Başbakanımıza arz ederek yazdığım yazının url adresini, sayın başbakanımızın twitter adresinden, başbakanımıza twit olarak gönderdim. Hiç bir şeyin değişmediğini yine görmüş oldum. Artık bu konuyu Cenabı Allah'a arz ediyorum.
Razı olamadığım bir diğer konu ise, Müslümanın Müslümanı tekfir etme hastalığıdır. Kur'an ve Sünnette ''MÜSLÜMANLAR KARDEŞTİR.'' deniliyor. Biz birbirimizi 1 oy için tekfir edebiliyoruz, kafir, münafık diyebiliyoruz. Üstelik görüşlerimizi desteklemek için kafirler ve münafıklar için inen ayetleri delil getirebiliyoruz. Kur'an ve sünnete göre görüşlerimizi düzeltmeyi hiç düşünmüyoruz.
İslami gazetelerin web sitelerinde okuyucu yorumları arasında daha çok rastlıyorum, Müslümana, İdarecilere hakaret ve tekfir içerikli yorumlara. Biz de yorumlarla tepkimizi dile getirdiğimizde yayınlanmıyor, münafık diyen haklı gösteriliyor. İletişimden yönetim ve editöre tepkimi yazıyorum. Sonuç olarak bir şey değişmiyorsa, onlar haklı biz haksızız, bunu anlıyorum.
Müslümanlar birbirlerine karşı nasıl böyle hakaretlerde bulunabilir? Bu gazeteleri okuyanlar diğer siyasi görüşte olanlara karşı kin ve nefretle doluyorsa, gazete yönetiminin, yazarlarının da etkisi vardır diye düşünüyorum. Tepki olarak bu gazeteyi okumayı, web sitesini takip etmeyi bırakıyorum.
Ashabın biri savaşta yıktığı düşmanı öldürecekken, düşman birden Kelimeyi Şehadet getirir. Adamı öldürdükten sonra Peygamber efendimize anlatır. Peygamber efendimiz: ''KALBİNİ YARIP BAKTIN MI?'' diye sorar.
Bugün bazı Müslümanlar birbirinin kalbini yarıp baktılar mı ki, Müslümana Yahudi, kafir, münafık diyebiliyorlar.
''MÜSLÜMANI TEKFİR ETMEYİNİZ.'' hadisi şerifi açık ve nettir. Tekfir edilene bir şey olmaz, olan tekfir edene olur.

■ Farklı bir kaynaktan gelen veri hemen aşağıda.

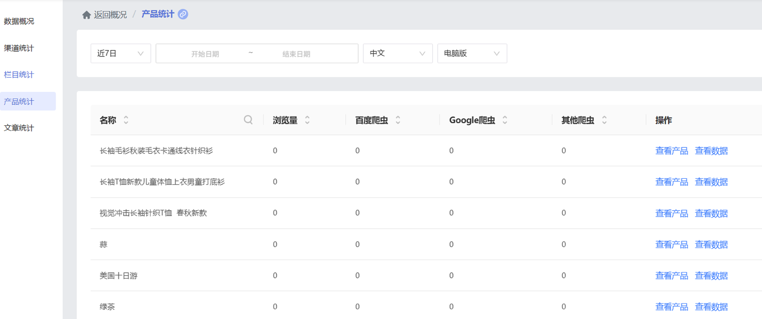Click 查看产品 for 长袖毛衫秋装毛衣 row

671,151
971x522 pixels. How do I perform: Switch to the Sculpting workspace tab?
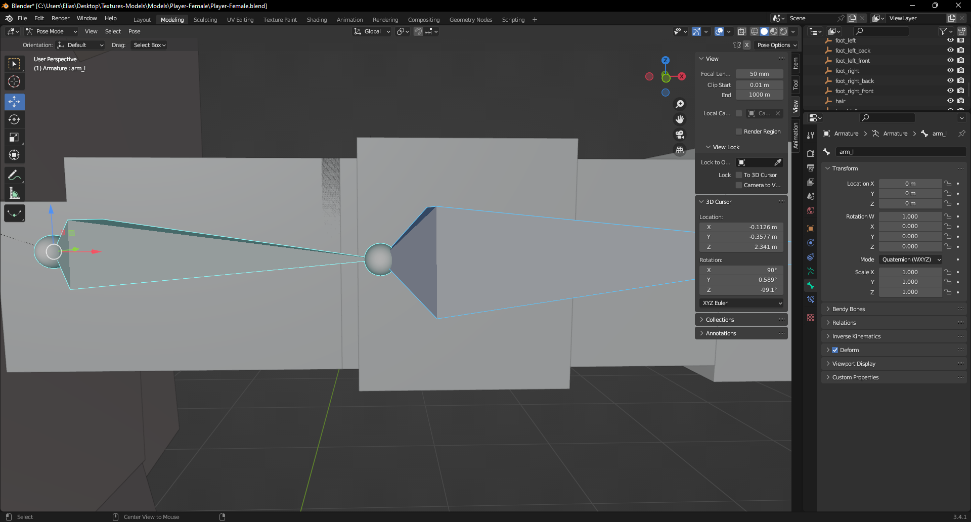(205, 19)
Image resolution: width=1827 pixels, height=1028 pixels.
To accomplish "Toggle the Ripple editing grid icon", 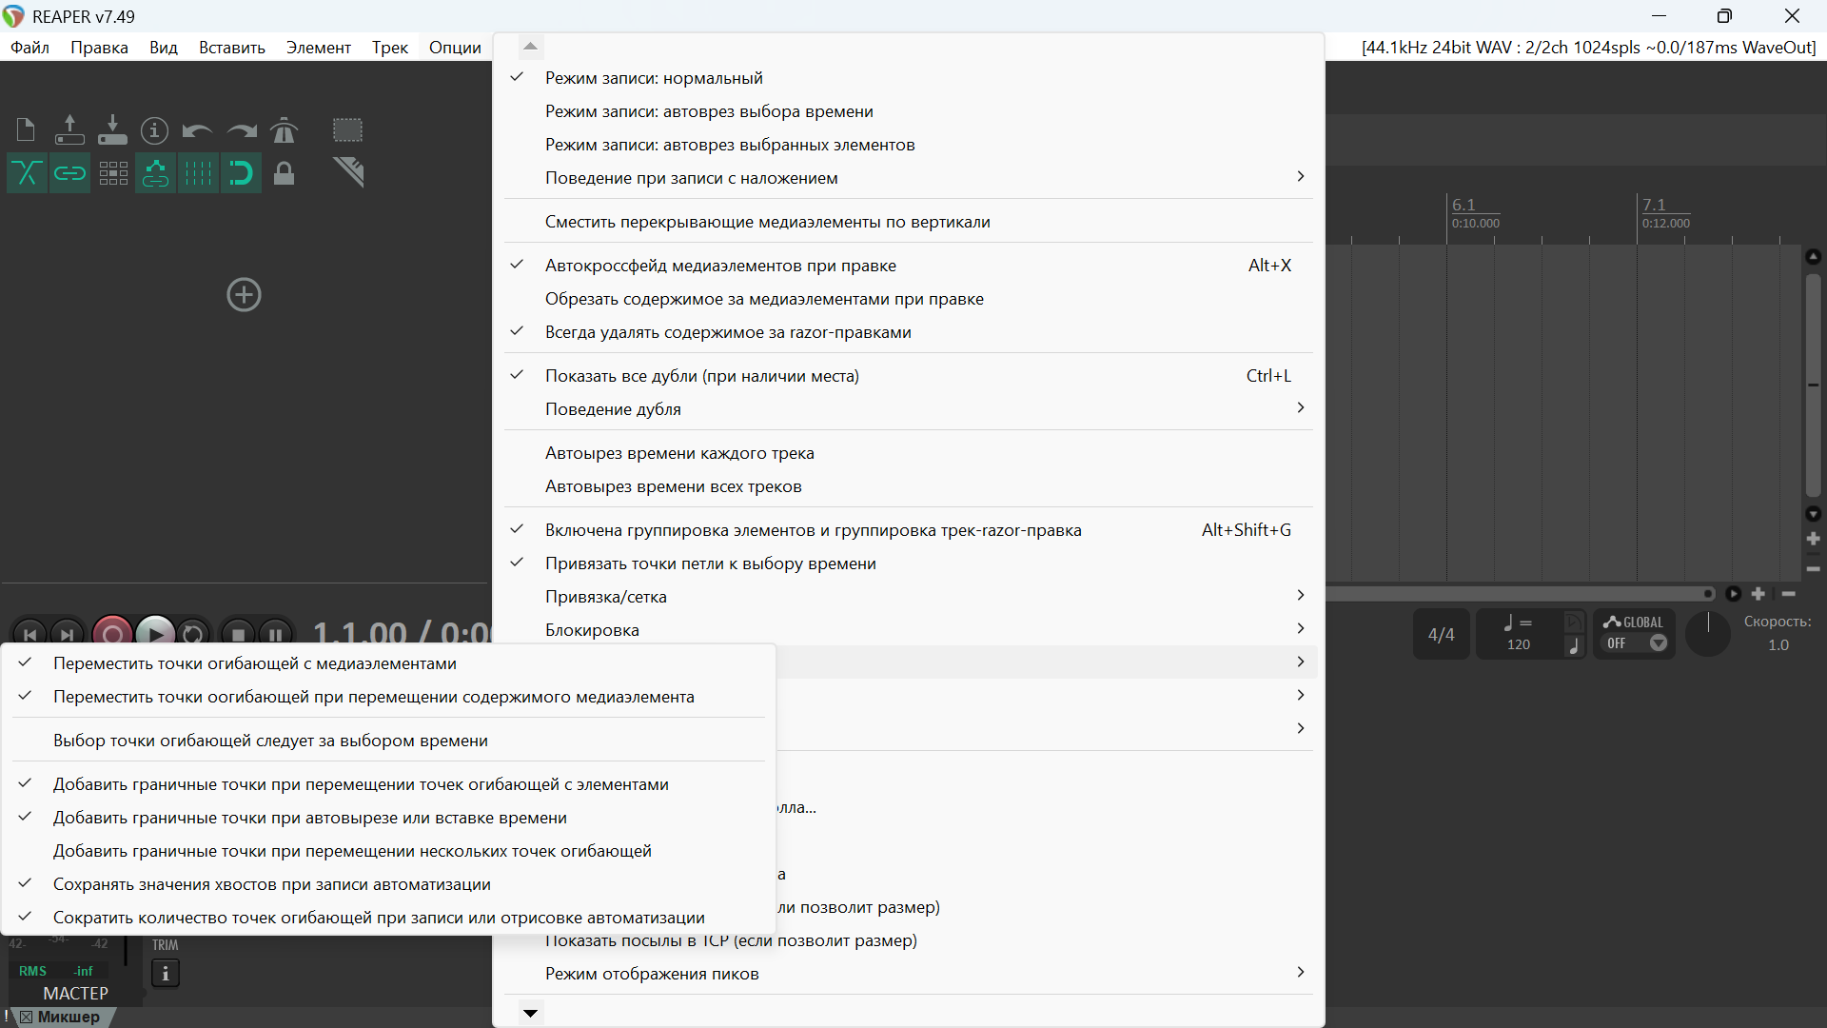I will coord(113,173).
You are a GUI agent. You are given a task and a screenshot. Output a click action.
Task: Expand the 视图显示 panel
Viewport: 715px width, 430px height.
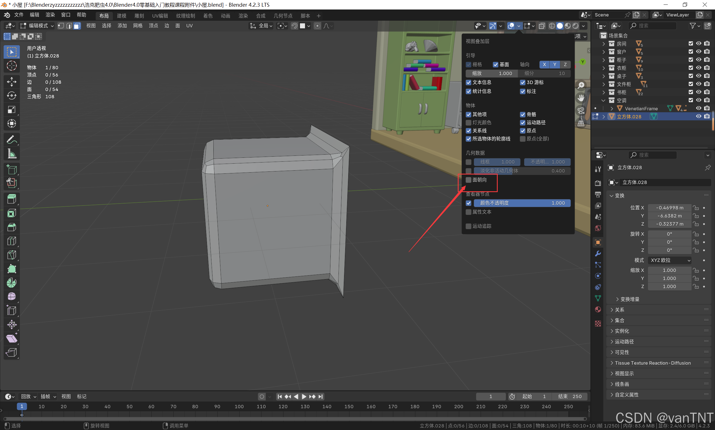[624, 373]
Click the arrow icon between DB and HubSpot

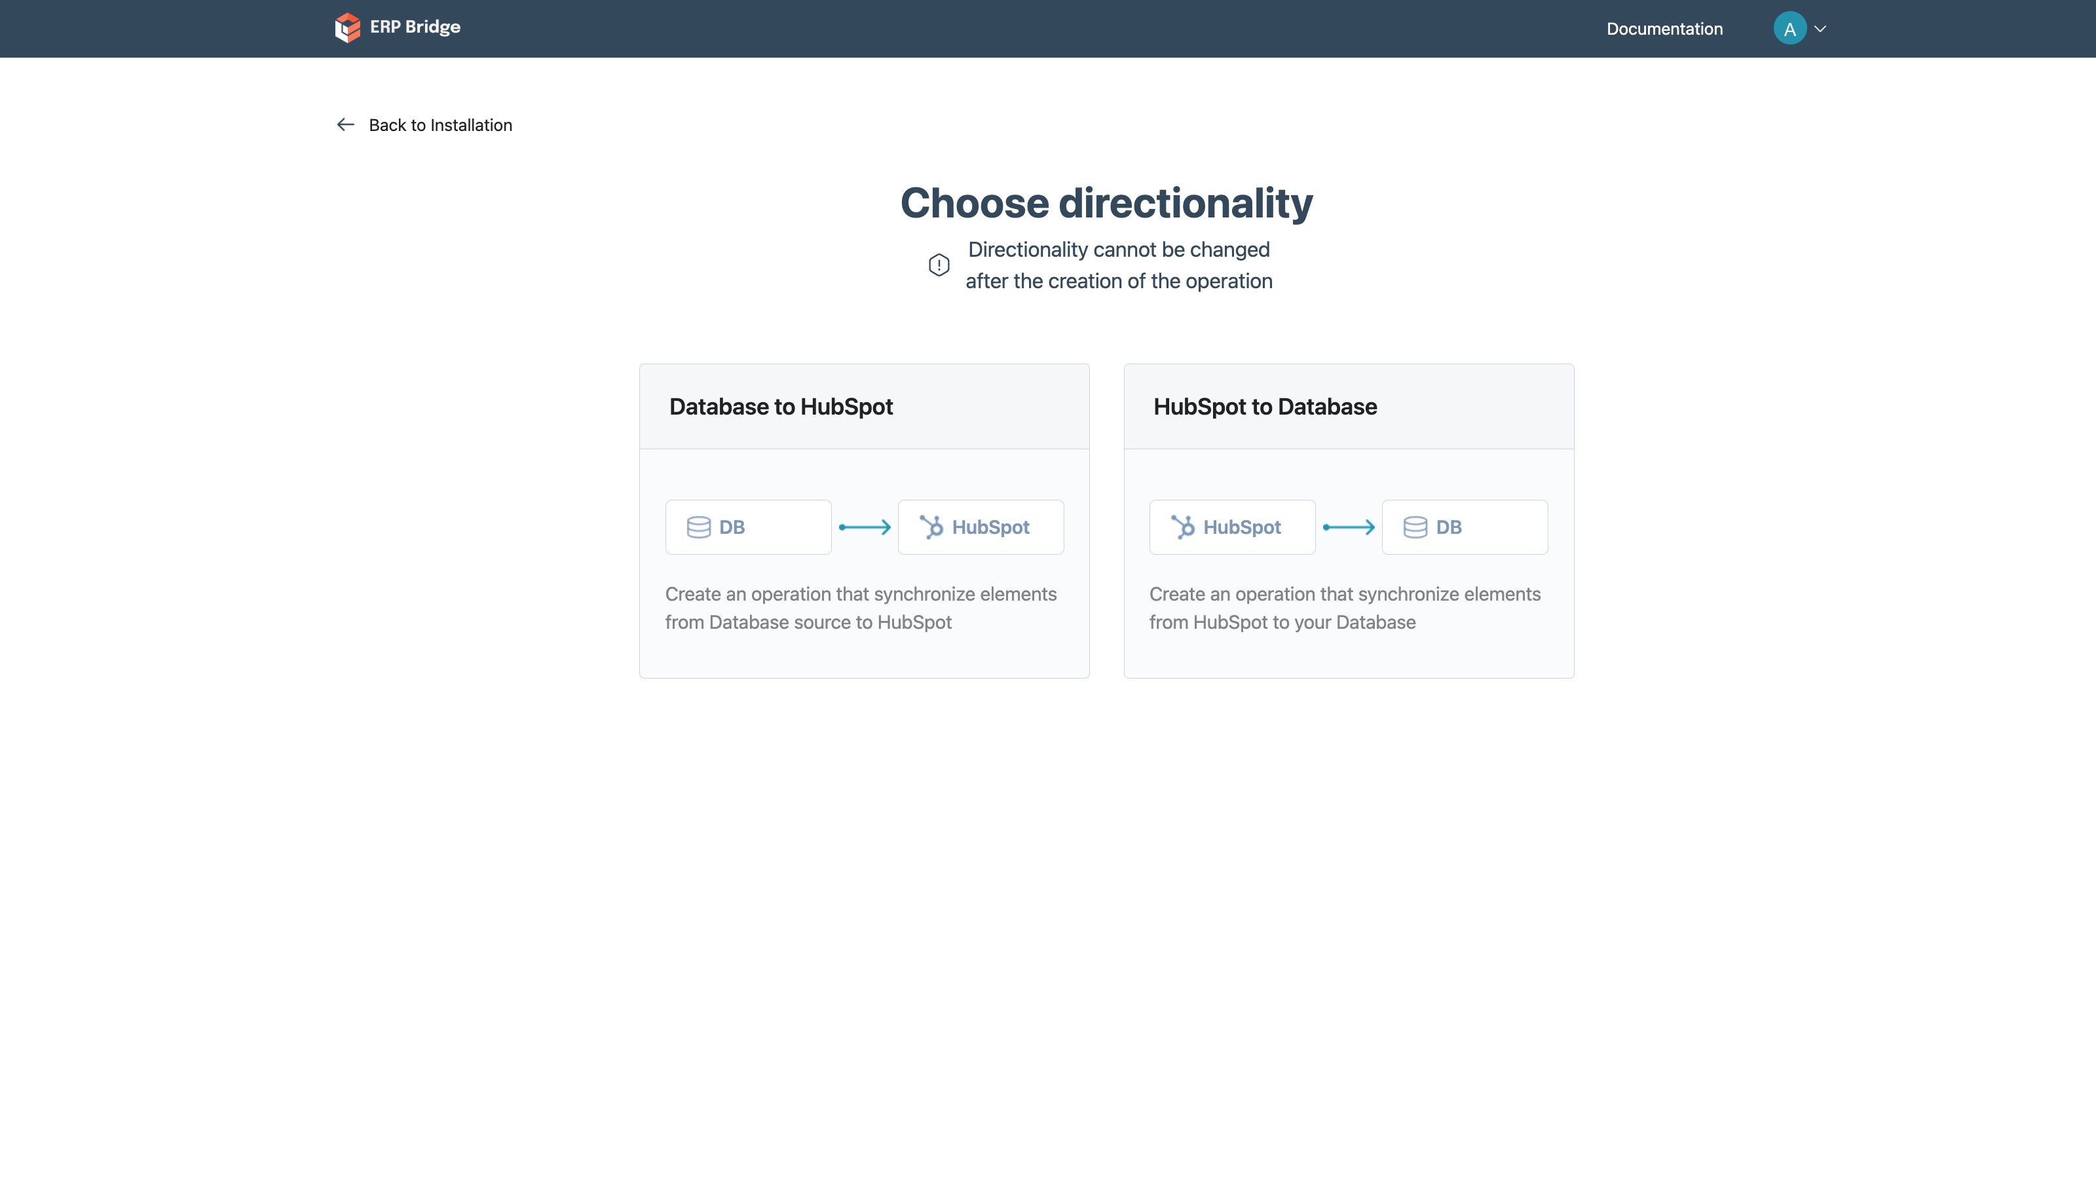(864, 527)
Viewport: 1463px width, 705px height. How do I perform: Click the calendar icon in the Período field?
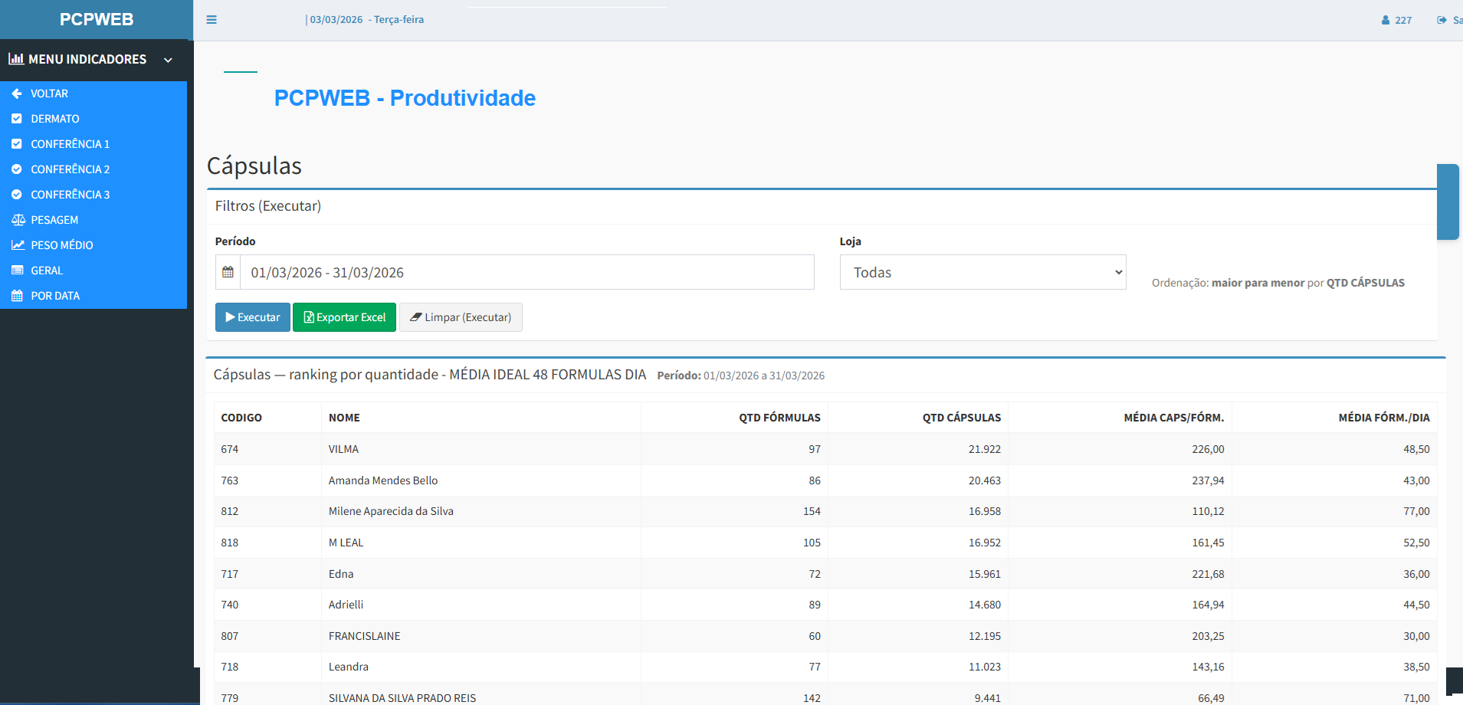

''AMELLER NİYETLERE GÖREDİR.'' hadis.
Hiç kimse verdiği oy ile Allah'ın takdirini değiştiremez, Müslümanı tekfir etme hastalığı bulunanlar bu günahtan tövbe etsinler, Müslümanlar İslamı hakkiyle yaşasınlar, Müslümanlar aslına rücu etsinler. ''NASILSANIZ ÖYLE İDARE EDİLİRSİNİZ.'' HADİS.
Dün ırkçılık akımlarına kapılan Müslümanlar oldu, Osmanlı devleti kaç parçaya bölündü.
Bugün belki halkın % 80'i faizli kredilerle Allah'a harp ilan etmiş, diğer büyük günahlar aleni işleniyor. Hepimiz tövbe etsek, bu günahlardan tamamiyle sakınsak, Allah CC, ya idarecileri bize layık eder ya da bize layık bir idare verir.
İşte o zaman ADİL KURAN DÜZENİNE, ADİL EKONOMİK DÜZENE LAYIK OLURUZ.
''Büyük düşmanımız nefsi emmare,
Takmış kemendini cezb eder Nare
Cehdet ki bulasın sen sana çare
Ellerin aybını gözleme kardaş.''
Ne zaman nefsimizi suçlayıp tövbeye davet edeceğiz?